— start of Supplied text —

What follows is a typical “script” for an ASA meeting. Meetings are usually held in public places but behind closed doors to foster the confidentiality of those attending. Meetings are open to the public, but non-adoptees may be asked to return another time if their presence is disturbing to the adoptees in attendance. Each group should choose for itself the details of location, length of meeting, and funding.
WELCOMING STATEMENT:
Hello, my name is__________________ and I am the chairperson for tonight’s meeting.
GREETING NEWCOMERS :
If you are attending this ASA meeting for the first time, would you please raise your
hand and give us your first name?(Chairperson and group greet newcomer,
“Hi,___________!”. Hand out a newcomer packet if one is available.) You will find a
telephone list and other information on the table. Please see me after the meeting for
information on checking out loaner material or answering any additional questions you
may have.
OPENING PRAYER:
We will begin our meeting with a moment of silence followed by the Serenity Prayer.
We welcome you to this meeting of Adoption Separation Aftermath and hope that you will find in this fellowship the help and friendship we have been privileged to enjoy. Our purpose is to detach, with love and forgiveness, from the emotional bonds of our past and to help others by sharing our newly discovered awareness.
Are there any professional observers (social workers, mental health care providers, or other non-adoptees) in attendance tonight?(If so, ask them to state their name and reason for attending the meeting, then ask them to leave the room for a few moments while group members are polled to see if anyone is uncomfortable with an observer present. If necessary, ask the observer to come back another time.)
SECRETARY/TREASURER’S REPORT AND ANNOUNCEMENTS:
We are self-supporting. We ask for your contributions at this time. All contributions are
strictly voluntary. Newcomers are asked not to give--the first one is on us!
May I have a volunteer to chair next week’s meeting?
We who are touched by closed adoption and its secrecy understand, as perhaps few others do, that adoption is a continuing life condition and that secrecy causes dysfunction. Once, we thought we were unique, alone, and different. The dysfunctionality of our family kept us ignorant and isolated. It told us not to wash our family's linen in public. We obeyed, and so, suffered in silence.

— end of Supplied text —
— start of Data —

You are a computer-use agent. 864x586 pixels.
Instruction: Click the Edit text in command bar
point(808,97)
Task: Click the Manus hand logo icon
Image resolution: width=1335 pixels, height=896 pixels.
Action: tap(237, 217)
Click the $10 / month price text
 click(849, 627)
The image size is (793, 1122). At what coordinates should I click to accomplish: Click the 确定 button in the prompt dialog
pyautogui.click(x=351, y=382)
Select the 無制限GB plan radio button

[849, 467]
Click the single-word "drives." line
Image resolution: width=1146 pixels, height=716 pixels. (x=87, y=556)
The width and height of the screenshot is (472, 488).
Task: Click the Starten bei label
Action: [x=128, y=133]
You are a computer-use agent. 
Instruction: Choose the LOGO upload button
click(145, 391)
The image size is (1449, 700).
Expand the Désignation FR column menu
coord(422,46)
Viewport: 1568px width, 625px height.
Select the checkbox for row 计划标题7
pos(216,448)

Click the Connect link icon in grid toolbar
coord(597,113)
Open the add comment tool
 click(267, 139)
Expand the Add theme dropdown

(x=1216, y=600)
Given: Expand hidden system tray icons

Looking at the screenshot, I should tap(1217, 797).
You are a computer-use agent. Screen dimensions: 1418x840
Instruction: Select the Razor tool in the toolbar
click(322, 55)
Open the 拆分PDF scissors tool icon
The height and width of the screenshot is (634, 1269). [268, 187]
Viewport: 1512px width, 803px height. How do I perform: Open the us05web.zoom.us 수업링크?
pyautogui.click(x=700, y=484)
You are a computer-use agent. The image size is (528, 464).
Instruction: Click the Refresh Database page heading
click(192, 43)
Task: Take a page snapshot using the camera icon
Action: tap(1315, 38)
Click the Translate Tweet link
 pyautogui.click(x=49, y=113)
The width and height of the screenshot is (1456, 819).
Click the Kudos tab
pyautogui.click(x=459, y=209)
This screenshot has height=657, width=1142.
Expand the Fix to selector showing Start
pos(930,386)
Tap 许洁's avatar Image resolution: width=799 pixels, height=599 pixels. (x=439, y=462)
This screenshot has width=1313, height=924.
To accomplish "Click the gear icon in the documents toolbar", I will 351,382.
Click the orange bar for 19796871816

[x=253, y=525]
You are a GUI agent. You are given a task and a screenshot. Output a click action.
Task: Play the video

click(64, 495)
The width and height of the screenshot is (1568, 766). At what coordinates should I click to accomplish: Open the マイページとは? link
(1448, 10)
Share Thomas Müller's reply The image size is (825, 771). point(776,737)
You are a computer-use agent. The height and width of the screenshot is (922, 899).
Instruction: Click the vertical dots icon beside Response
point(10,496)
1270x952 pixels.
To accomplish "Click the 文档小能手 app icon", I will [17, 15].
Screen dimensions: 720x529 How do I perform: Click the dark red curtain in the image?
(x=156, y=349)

— end of Data —

* _Objectives_
1/ In the ASA meeting script, what does the meeting begin with?
2/ Rewrite the ASA meeting script from "Are there any" up to and including "next week’s meeting?", and swap every "contributions" for "donations".

* _Solutions for each task_
1/ A moment of silence followed by the Serenity Prayer.

2/
Are there any professional observers (social workers, mental health care providers, or other non-adoptees) in attendance tonight?(If so, ask them to state their name and reason for attending the meeting, then ask them to leave the room for a few moments while group members are polled to see if anyone is uncomfortable with an observer present. If necessary, ask the observer to come back another time.)
SECRETARY/TREASURER’S REPORT AND ANNOUNCEMENTS:
We are self-supporting. We ask for your donations at this time. All donations are
strictly voluntary. Newcomers are asked not to give--the first one is on us!
May I have a volunteer to chair next week’s meeting?